Later this year, Nvidia plans to release its Blackwell B300-series solutions for AI and HPC (previously known as Blackwell Ultra) that will offer higher compute performance as well as eight stacks of 12-Hi HBM4E memory, thus providing up to 288GB of memory onboard. Unofficial information indicates that performance uplift enabled by Nvidia's B300-series will be around 50% compared to the comparable B200-series products, though the company has yet to confirm this.

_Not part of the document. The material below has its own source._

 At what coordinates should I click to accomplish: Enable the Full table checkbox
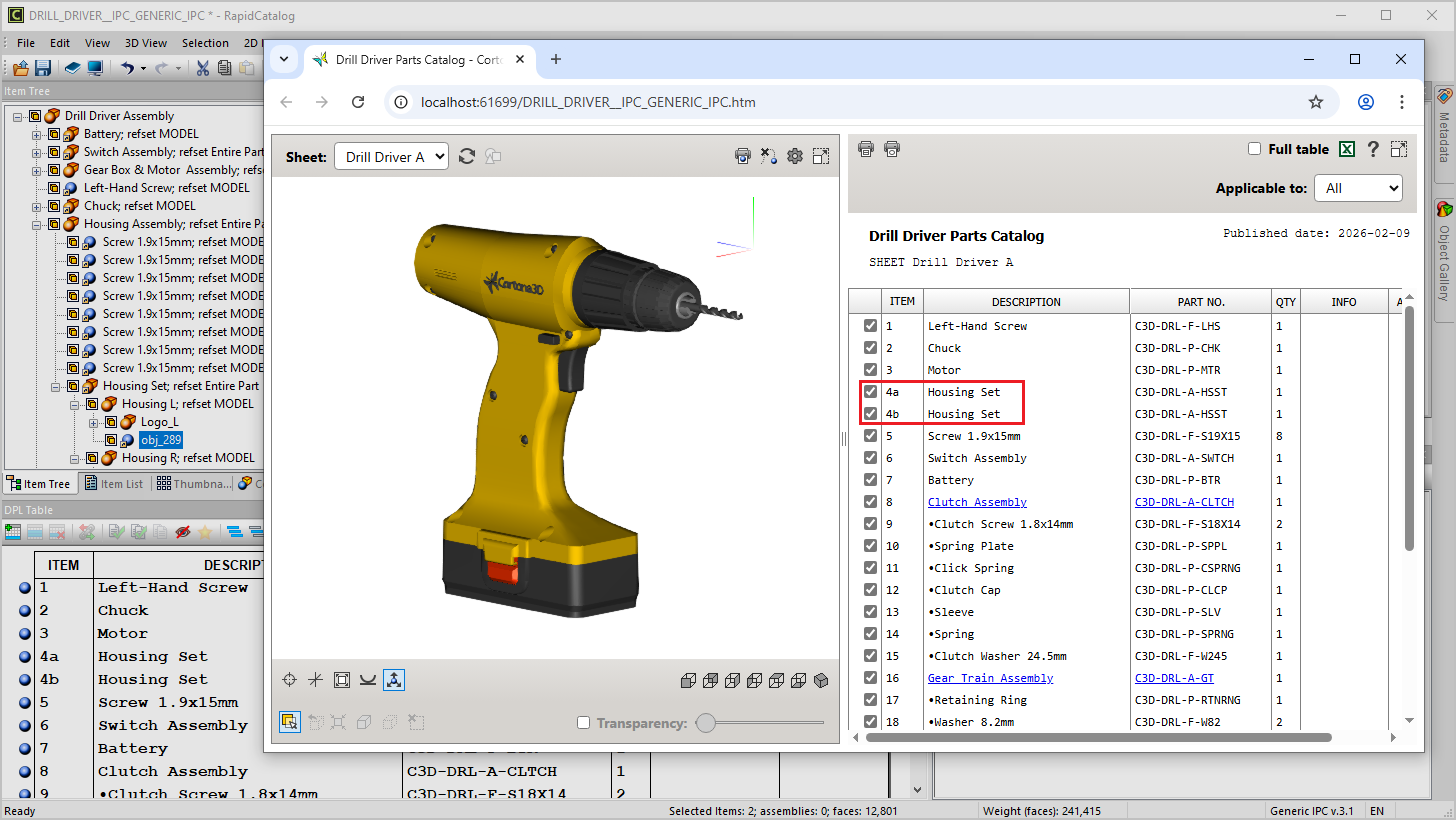coord(1254,149)
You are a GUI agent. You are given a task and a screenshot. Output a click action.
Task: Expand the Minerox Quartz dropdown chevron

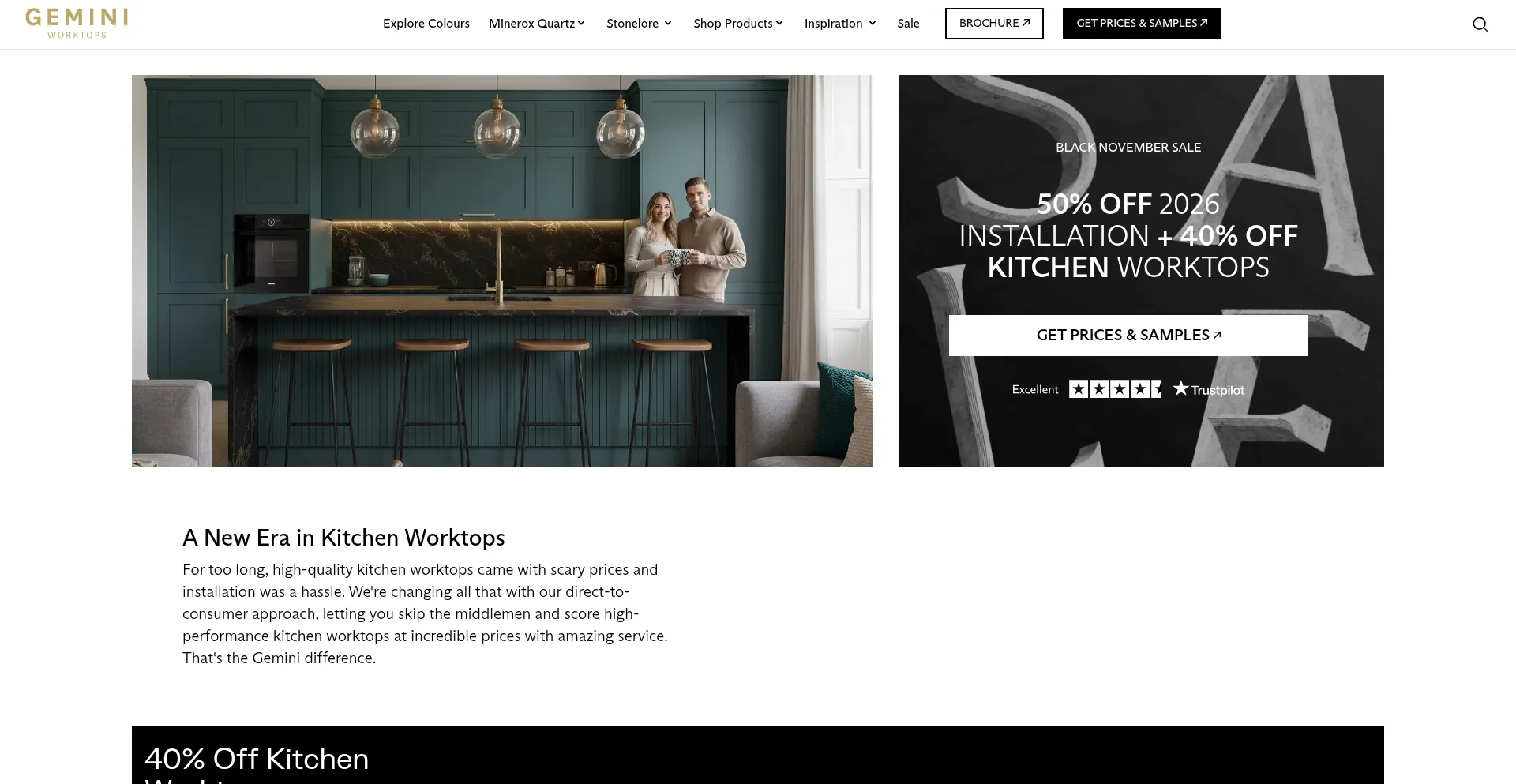click(x=581, y=24)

To further improve performance, B300 will be offered with Nvidia's Mellanox Spectrum Ultra X800 Ethernet switch, which has a radix of 512 and can support up to 512 ports. Nvidia is also expected to provide additional system design freedom to its partner with its B300-series data center GPUs.

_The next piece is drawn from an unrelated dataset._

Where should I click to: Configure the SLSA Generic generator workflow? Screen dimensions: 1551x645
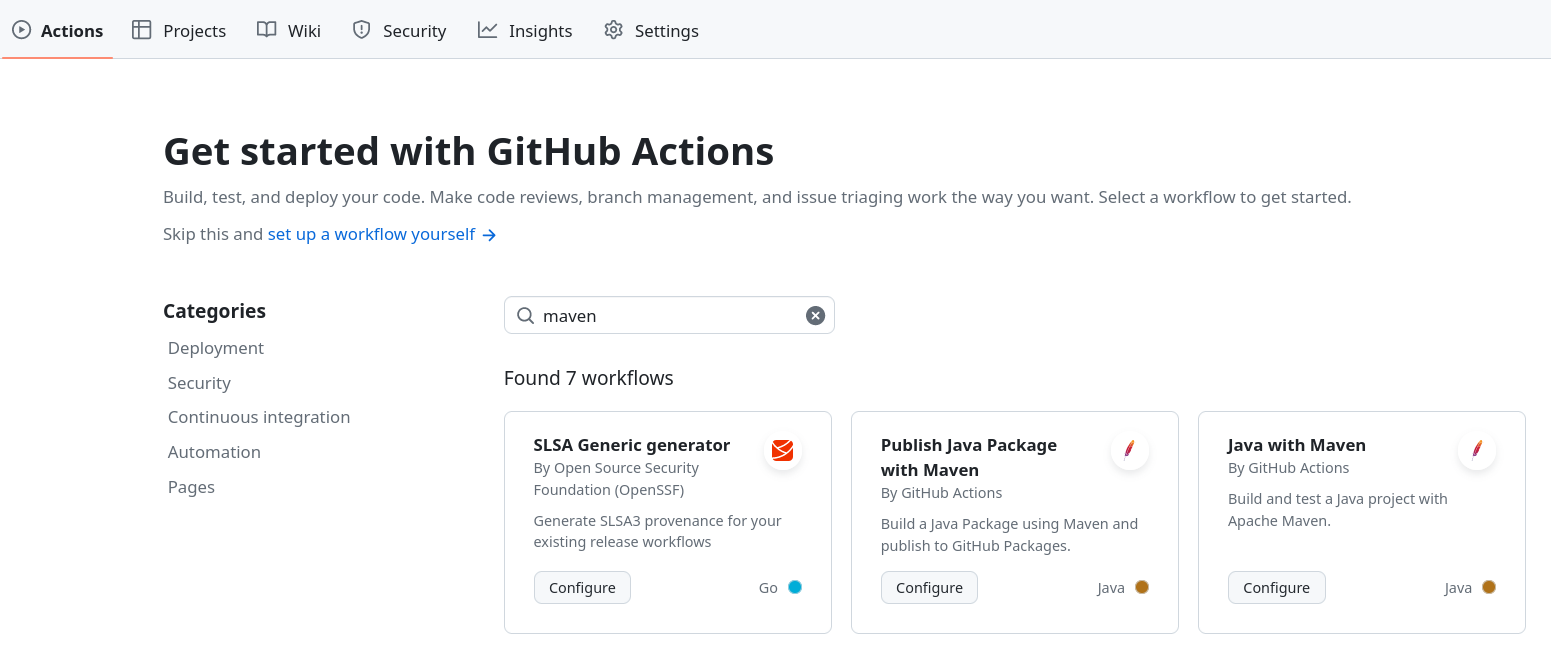582,587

Nvidia's next-generation GPU series will be based on the company's all-new, codenamed Rubin architecture, further improving AI compute capabilities as industry leaders march towards achieving artificial general intelligence (AGI). In 2026, the first iteration of Rubin GPUs for data centers will come with eight stacks of HBM4E memory (up to 288GB). The Rubin platform will also include a Vera CPU, NVLink 6 switches at 3600 GB/s, CX9 network cards supporting 1,600 Gb/s, and X1600 switches.
Jensen Huang plans to talk about Rubin at the upcoming GPU Technology Conference (GTC) in March, though it remains to be seen what he plans to discuss. Surprisingly, Nvidia also intends to talk about post-Rubin products at the GTC. From what Jensen Huang announced this week, it is unclear whether the company plans to reveal details of Rubin Ultra GPUs or its GPU architecture that will come after the Rubin family.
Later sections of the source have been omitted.